Si le feu Marechal était encore vivant, il aurait dit à Ngbanda quelque temps avant sa mort ce qui suit « cette nuit avant que le coq chante tu m’auras renié trois fois ». On reproche à Honoré le fait d’avoir traité Mobutu de dictateur dans son ouvrage Ainsi sonne le glas. La loyauté, dit-on et quel que soit le moment ou la situation dans laquelle on se trouverait, est une qualité en politique. Que Mobutu ait été « dictateur » ou pas, il y a des gens dans son entourage direct qui devraient courageusement assumer le passif au lieu de tomber dans les lieux communs.

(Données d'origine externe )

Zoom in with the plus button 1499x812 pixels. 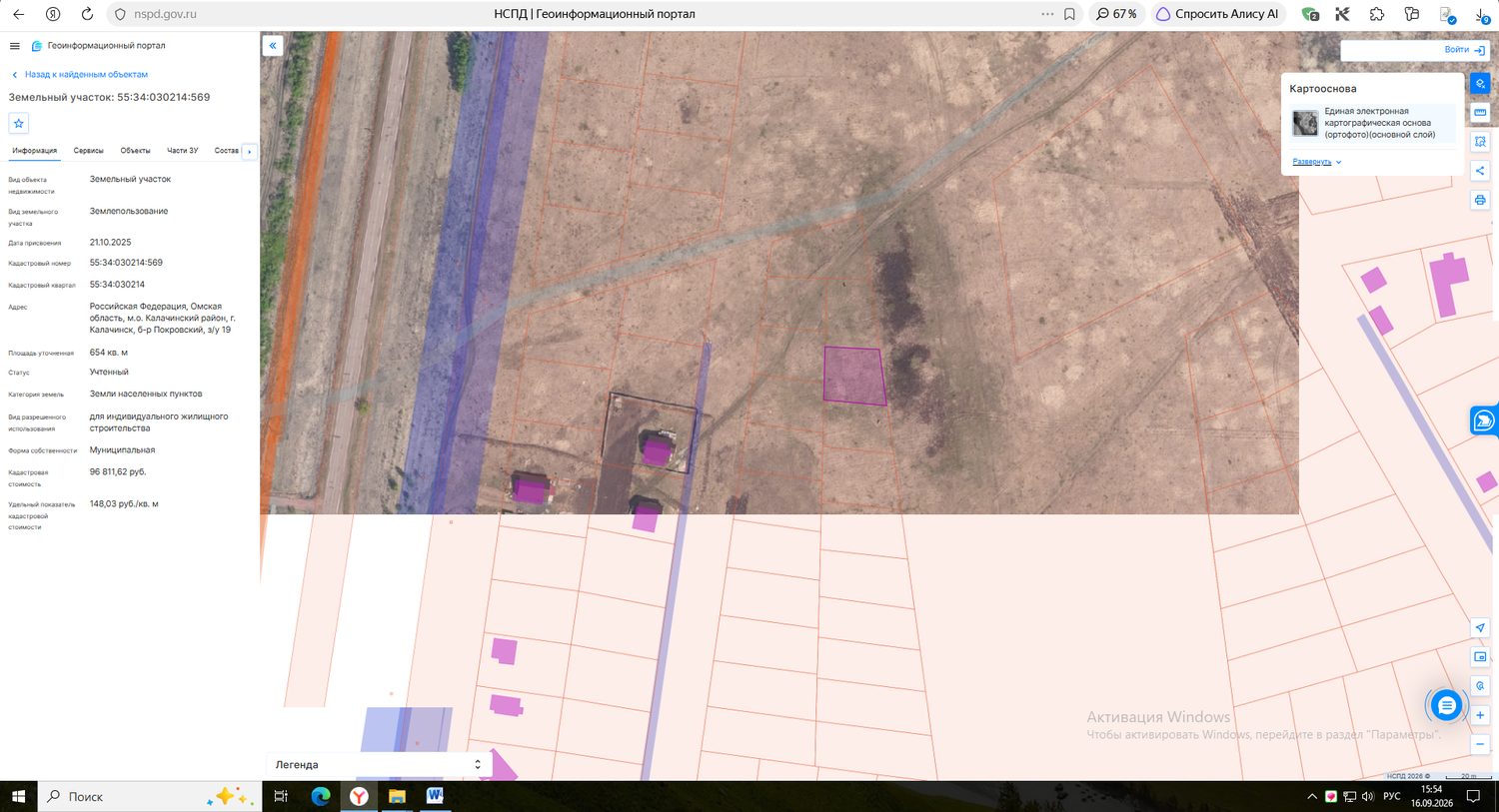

S’en prendre au régime en place à Kinshasa piloté par le nommé Joseph Kabila équivaut à combattre les autres mobutistes reconvertis au « kabilisme » piliers du nouveau régime. Honoré Ngbanda dénonce ce groupe de mobutistes qu’il n’a jamais su dominé à l’époque de son pouvoir à côté du Maréchal dans son livre Ainsi sonne le glas. Mais ce camp adverse gouverne le pays avec ce jeune homme. Serait-il prêt à affronter le reste du groupe de Binza et leurs protégés. Ce qui risque d’apparaître comme un simple slogan lancé par Ngbanda constitue une menace contre les intérêts et autres privilèges de ces puissants qui légitiment par leur collaboration un régime honni. Honoré Ngbanda s’attaque au nommé « Joseph Kabila » mais n’élève aucune voix audible contre ces « mobutistes » piliers du régime dont les appétits ne se laisseront pas apprivoisés. Il n’y a pas de lisibilité dans le combat d’Honoré sauf que l’homme nourrit le peuple avec espoir de le pousser au soulèvement. C’est faire de Tshisekedi sans Tshisekedi en se présentant à sa place. On se demande quand le leadership congolais comprendra que le peuple a besoin d’être conduit, dirigé et nom qu’il soit le dirigeant.

Votre mot de la fin…
 
Il est urgent que l’enseignement au Congo cesse uniquement de pourvoir à la transmission du savoir et des connaissances. Outre cette nécessité, il est impérieux qu’il pallie à la formation des citoyens congolais ayant comme amour et passion le Congo de leurs ancêtres et prêts à se sacrifier pour sa cause. Les congolais doivent être imprégnés dès leur jeunesse de ce qu’il convient aujourd’hui d’appeler « l’esprit mayi-mayi » qui a sauvé de juste le Congo de son atomisation programmée.